For the 2015 vote, Hodges slipped even lower in the ballot, appearing on fewer than three ballots from a panel considerably younger than voters in 2011. The current committee assigned to the 2021 Golden Days ballot does adds no hope to his chances. While the trio of Bud Selig, John Schuerholz and Joe Torre could lean on Hodges as one of their four picks, rumors have indicated that the rest of the committee are backing younger living candidates like Jim Kaat and Tony Oliva.

Even though Hodges’ selection looks slim for 2021, his candidacy is one of the hottest discussions around voting time. In 1993, Hodges received 12 of the 16 necessary votes from the veterans committee, but committee chairman Ted Williams overturned Roy Campanella’s vote because he did not attend the meeting in person. Williams ‘decision has only fueled the fire when it comes to Hodges’ dignity in the Hall of Fame.

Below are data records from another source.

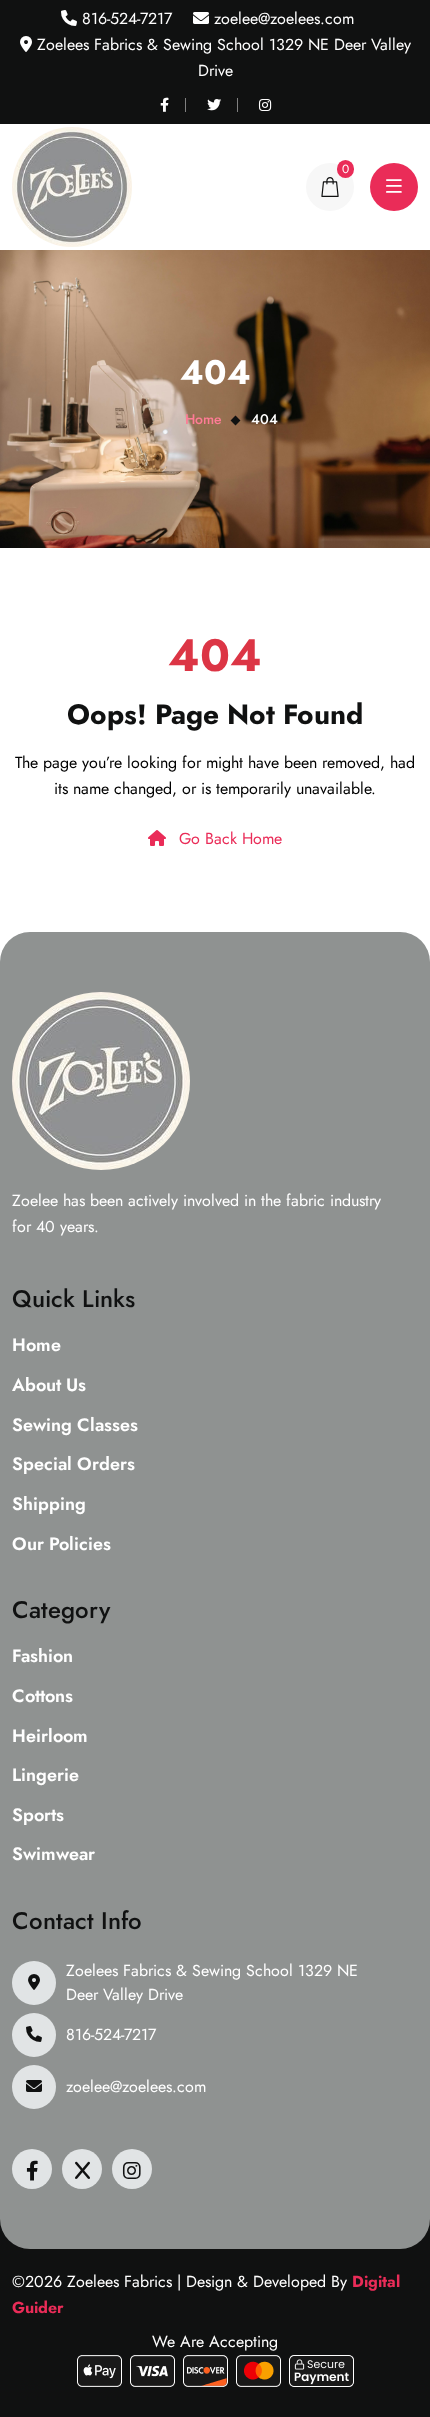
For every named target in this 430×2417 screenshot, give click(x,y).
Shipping (49, 1505)
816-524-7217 (124, 18)
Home (203, 419)
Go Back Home (228, 838)
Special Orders (73, 1465)
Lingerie (45, 1776)
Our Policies (61, 1545)
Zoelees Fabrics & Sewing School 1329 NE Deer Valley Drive (212, 1982)
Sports (38, 1816)
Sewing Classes (75, 1426)
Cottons (42, 1697)
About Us (49, 1386)
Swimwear (53, 1855)
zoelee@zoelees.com (281, 18)
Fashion (42, 1657)
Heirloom (50, 1737)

Hodges held in high regard by worshipers in New York

In New York City, Hodges is still revered by aging New York Dodgers and Mets fans who attended his 1955 and 1969 World Series championships. In Brooklyn, there is both a school and a bridge that carries the name of Hodges. At Citi Field, the Mets removed Hodges’ No.14 and placed it in their Hall of Fame.

Defensively, Hodges was one of the best first basemen of his time. He won three gold gloves, the first ever to be awarded in 1957. At home plate, Hodges hit more than 30 home runs on six occasions during his career. At the time of his retirement, his 370 career homers were the most important by a right-handed hitter in National League history.

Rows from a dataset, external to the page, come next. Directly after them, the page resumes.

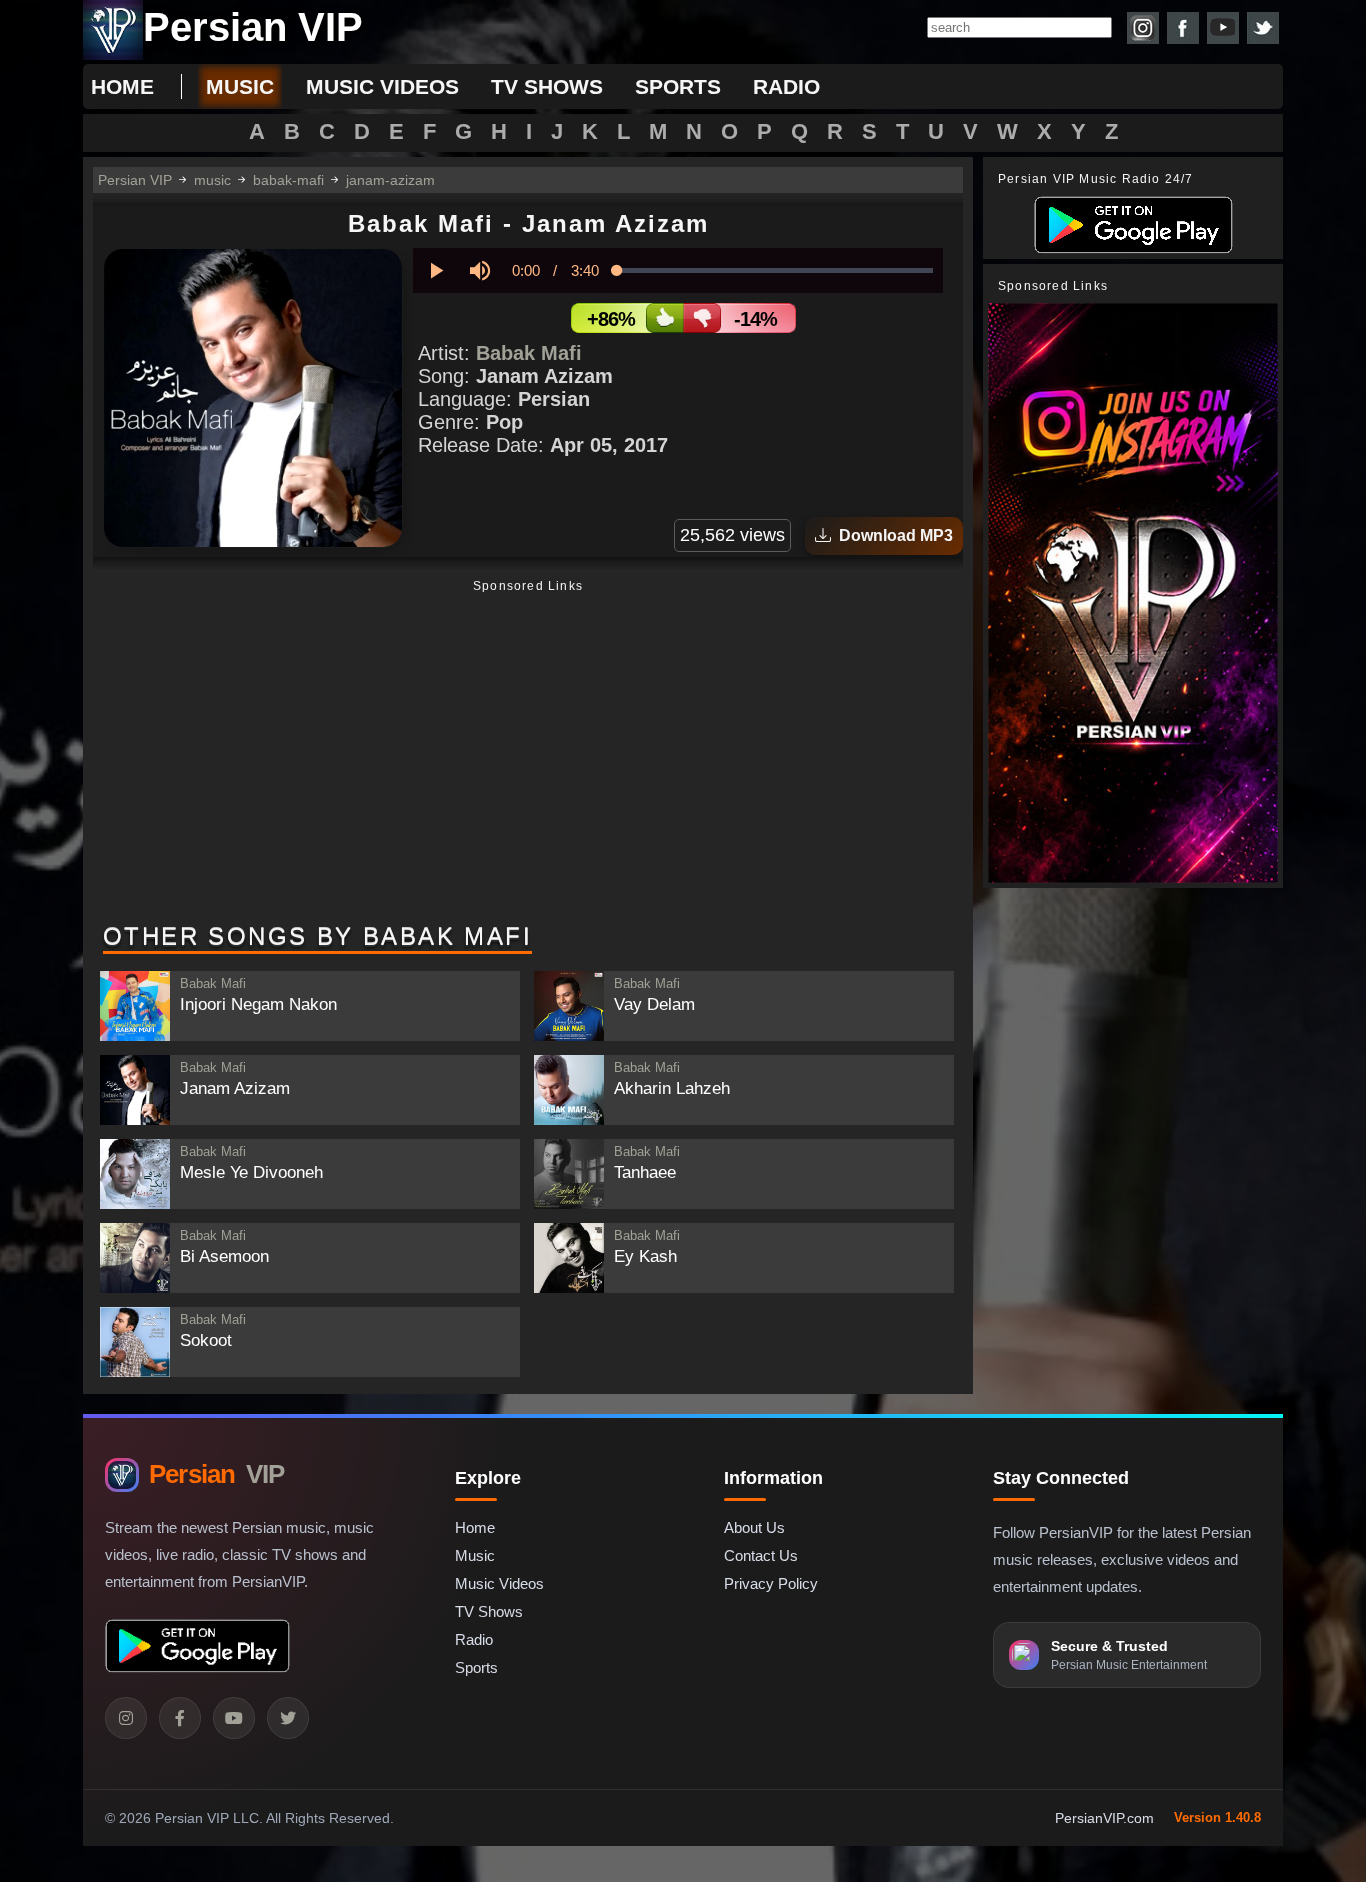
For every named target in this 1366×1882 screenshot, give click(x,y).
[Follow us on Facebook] (1183, 28)
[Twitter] (288, 1718)
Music (475, 1555)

Off the field, Hodges was one of baseball’s most respected figures. Frank Howard, who spent the first four seasons of his career as Hodges ‘teammate with the Los Angeles Dodgers, explained how many baseball players considered Hodges’ character.

“[He was] probably the most fundamentally strong, or also fundamentally a manager and a solid player who’s ever played in the big leagues, ”Howard said. “The embodiment of presence, class, charisma… he walked into a room and the room lit up.”

Is Hodges the type of candidate who will inspire young baseball fans to visit Cooperstown? Probably not, but Hodges represents an accurate picture of Golden Age excellence that young children would find worthy of emulating. His supporters hope those voters look beyond Hodges’ ability to move the turnstiles of Cooperstown and instead focus on how Hodges would add an honest citizen to his ranks.